Speaker of the Utah House of Representatives
- In office 1989–1990
- Preceded by: Glen E. Brown
- Succeeded by: Craig Moody

Member of the Utah House of Representatives
- In office 1981–1990

Personal details
- Born: December 30, 1944 (age 81) Ogden, Utah
- Alma mater: Weber State College (BS) University of Utah (Master of Business Administration)

= Nolan Karras =

American politician (born 1944)

Nolan E. Karras (born December 30, 1944, in Ogden, Utah) is an American politician and businessman who served as a member of the Utah House of Representatives from 1981 to 1990.

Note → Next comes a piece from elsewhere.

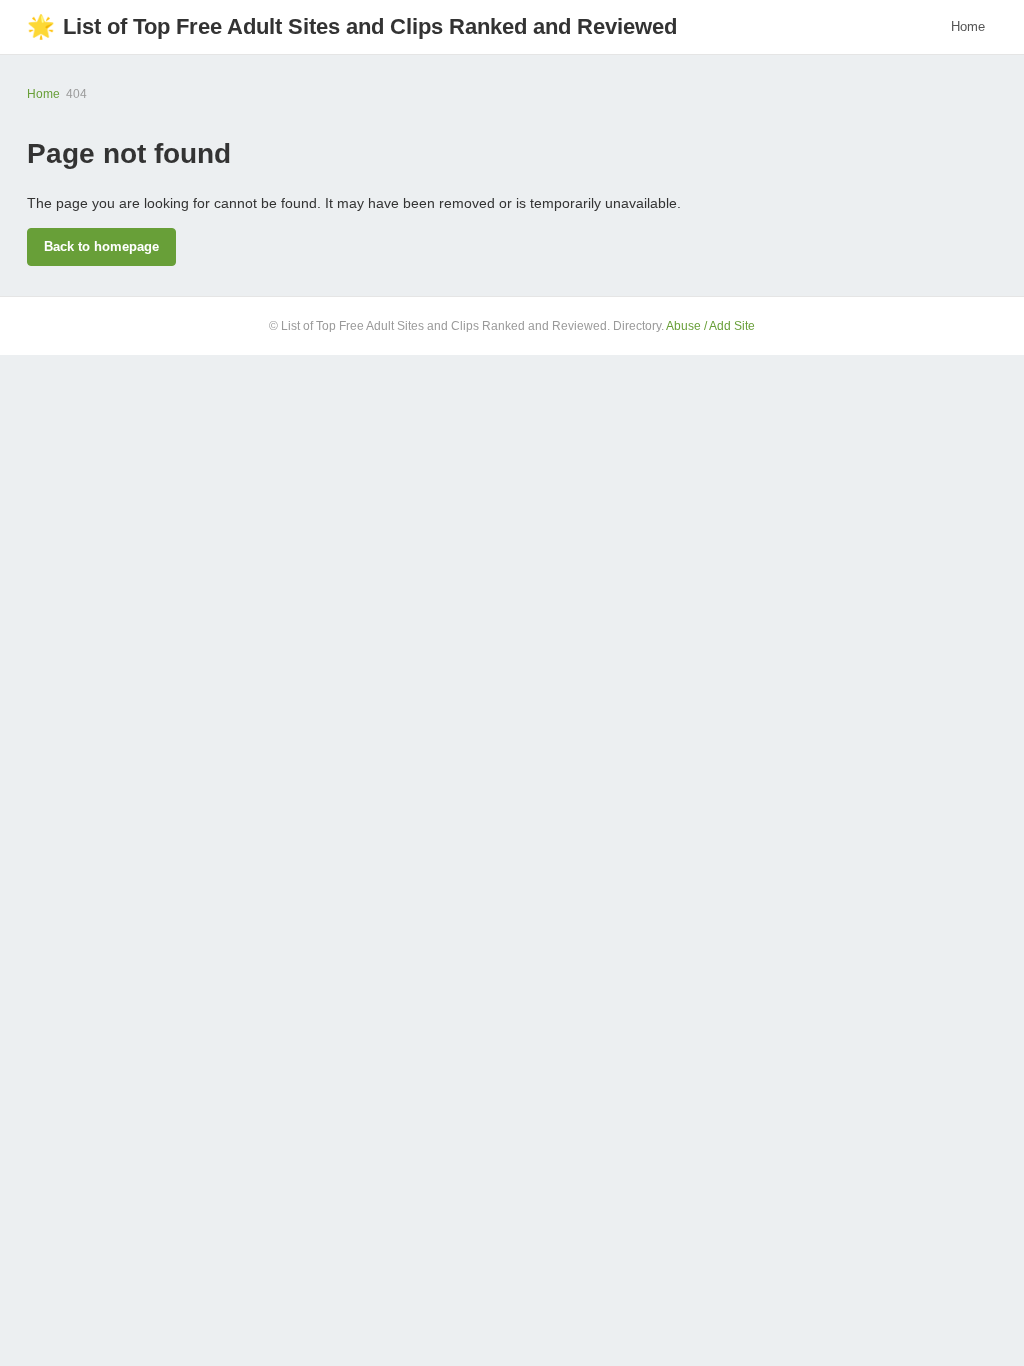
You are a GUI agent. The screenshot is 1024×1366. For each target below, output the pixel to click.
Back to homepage (101, 246)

== Early life and education ==
Karras earned a Bachelor of Science degree in Banking and Finance from Weber State College and MBA from the University of Utah in 1970.

== Career ==
Karras has been a member of the board of trustees of Weber State University since 2013 and chair since 2015. He served as a member of the Utah House of Representatives from 1981 to 1990, representing Roy, Utah. He held the office of Speaker of the House from 1989 to 1990. After leaving office, Karras was succeeded as Speaker by Craig Moody. Karras later served as a member of the Utah State Board of Regents for 12 years. He served as chairman from 2001 to 2005.

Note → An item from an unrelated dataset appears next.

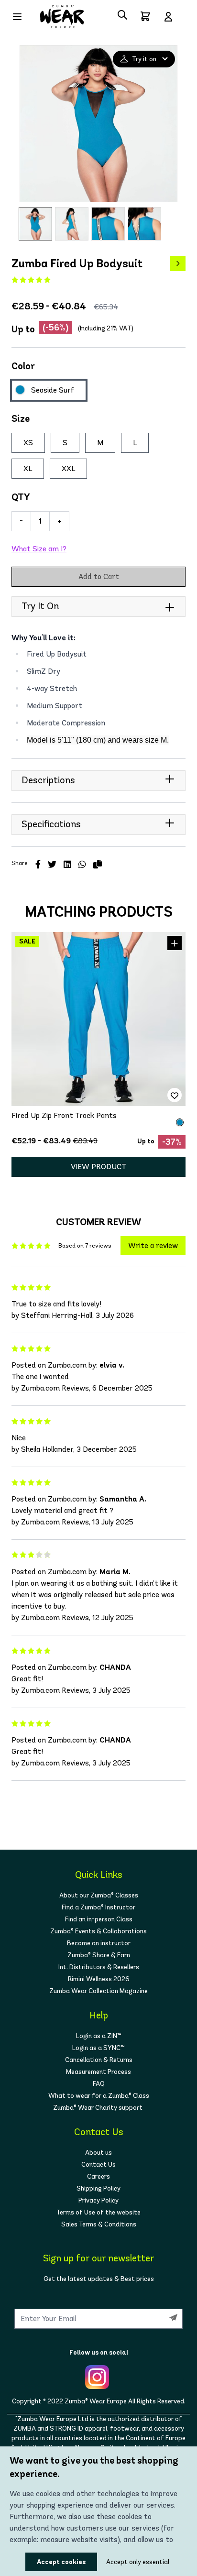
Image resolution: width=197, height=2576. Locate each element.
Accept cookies (61, 2562)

Karras ran for Governor of Utah in the 2004 Utah gubernatorial election, coming in second after diplomat Jon Huntsman Jr. in the Republican primary election. Karras had selected former Congresswoman Enid Greene Mickelsen as his running mate.

Karras was a member of the Board of Directors of Scottish Power, a corporation that operates as PacifiCorp in the United States.

== Personal life ==
Karras is a member of the Church of Jesus Christ of Latter-day Saints. He and his wife, Lynda Karras, have three children and 13 grandchildren.